PROBLEM STATEMENT: Only one stretch of the data below is needed. Output the lines from the one with "Task: Tap Sara Campos's S avatar circle" up to and including the one with "This screenshot has height=1092, width=614.", exactly as they stand.

DATASET ENTRIES:

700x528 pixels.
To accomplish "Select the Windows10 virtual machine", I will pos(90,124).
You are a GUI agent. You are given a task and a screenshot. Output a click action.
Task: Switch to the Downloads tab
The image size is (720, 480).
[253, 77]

---

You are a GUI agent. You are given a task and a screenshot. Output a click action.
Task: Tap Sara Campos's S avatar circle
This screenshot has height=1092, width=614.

REPLY:
Task: Tap Sara Campos's S avatar circle
This screenshot has height=1092, width=614.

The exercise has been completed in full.